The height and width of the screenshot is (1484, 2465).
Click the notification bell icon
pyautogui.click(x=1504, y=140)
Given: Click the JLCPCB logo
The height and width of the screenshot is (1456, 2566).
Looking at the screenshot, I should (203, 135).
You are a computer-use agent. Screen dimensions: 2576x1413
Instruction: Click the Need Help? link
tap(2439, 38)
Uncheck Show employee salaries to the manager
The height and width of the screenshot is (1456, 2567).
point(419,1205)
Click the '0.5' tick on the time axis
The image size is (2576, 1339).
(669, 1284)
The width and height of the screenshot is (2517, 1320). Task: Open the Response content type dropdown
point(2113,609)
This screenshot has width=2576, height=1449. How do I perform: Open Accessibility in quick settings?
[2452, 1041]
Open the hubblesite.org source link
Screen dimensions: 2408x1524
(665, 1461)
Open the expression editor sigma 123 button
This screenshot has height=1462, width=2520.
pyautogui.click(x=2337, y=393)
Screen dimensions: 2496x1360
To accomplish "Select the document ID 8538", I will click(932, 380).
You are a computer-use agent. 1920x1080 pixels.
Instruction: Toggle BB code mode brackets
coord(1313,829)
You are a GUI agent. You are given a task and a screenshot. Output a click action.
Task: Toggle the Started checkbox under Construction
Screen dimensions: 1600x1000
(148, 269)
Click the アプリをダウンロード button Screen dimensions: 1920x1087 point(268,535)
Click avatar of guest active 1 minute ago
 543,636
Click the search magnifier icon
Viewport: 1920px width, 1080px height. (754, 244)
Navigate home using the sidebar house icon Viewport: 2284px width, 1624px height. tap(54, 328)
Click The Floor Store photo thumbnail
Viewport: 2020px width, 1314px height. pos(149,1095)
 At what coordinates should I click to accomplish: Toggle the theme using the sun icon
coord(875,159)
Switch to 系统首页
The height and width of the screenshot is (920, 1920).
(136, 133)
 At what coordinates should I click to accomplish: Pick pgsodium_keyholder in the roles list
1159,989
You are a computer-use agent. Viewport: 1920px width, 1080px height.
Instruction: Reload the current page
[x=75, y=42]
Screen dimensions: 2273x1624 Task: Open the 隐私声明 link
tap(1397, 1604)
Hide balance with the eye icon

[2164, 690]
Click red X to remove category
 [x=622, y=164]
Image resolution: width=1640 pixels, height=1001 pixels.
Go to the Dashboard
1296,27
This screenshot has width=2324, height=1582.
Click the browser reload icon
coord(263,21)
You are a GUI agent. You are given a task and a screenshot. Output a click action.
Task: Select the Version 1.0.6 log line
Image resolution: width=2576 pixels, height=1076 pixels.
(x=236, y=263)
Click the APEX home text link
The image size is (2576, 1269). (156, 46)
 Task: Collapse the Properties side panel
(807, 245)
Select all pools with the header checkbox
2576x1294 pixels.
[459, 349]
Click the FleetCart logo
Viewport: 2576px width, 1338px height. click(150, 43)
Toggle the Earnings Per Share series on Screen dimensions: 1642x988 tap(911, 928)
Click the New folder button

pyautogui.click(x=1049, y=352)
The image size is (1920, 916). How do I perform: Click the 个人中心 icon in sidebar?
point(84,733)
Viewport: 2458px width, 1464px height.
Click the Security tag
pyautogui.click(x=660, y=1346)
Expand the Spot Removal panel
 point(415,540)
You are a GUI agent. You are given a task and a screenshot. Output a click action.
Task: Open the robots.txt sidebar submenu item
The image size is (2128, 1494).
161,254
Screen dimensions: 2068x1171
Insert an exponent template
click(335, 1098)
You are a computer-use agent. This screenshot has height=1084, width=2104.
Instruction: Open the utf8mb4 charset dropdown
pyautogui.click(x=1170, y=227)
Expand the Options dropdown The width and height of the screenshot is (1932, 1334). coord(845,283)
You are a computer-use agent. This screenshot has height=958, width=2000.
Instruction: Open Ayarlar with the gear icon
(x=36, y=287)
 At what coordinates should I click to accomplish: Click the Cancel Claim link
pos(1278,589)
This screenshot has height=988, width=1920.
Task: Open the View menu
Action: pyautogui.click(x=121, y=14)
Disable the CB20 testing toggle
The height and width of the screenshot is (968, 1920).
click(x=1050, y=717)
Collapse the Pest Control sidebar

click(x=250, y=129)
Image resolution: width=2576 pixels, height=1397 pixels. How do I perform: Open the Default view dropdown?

Exercise:
The stopping point is the line containing "You are a computer-use agent. Screen". Reproduce exactly every line of the material from the first through that one.

Output of the task:
The height and width of the screenshot is (1484, 2465).
Click the notification bell icon
pyautogui.click(x=1504, y=140)
Given: Click the JLCPCB logo
The height and width of the screenshot is (1456, 2566).
Looking at the screenshot, I should (203, 135).
You are a computer-use agent. Screen dimensions: 2576x1413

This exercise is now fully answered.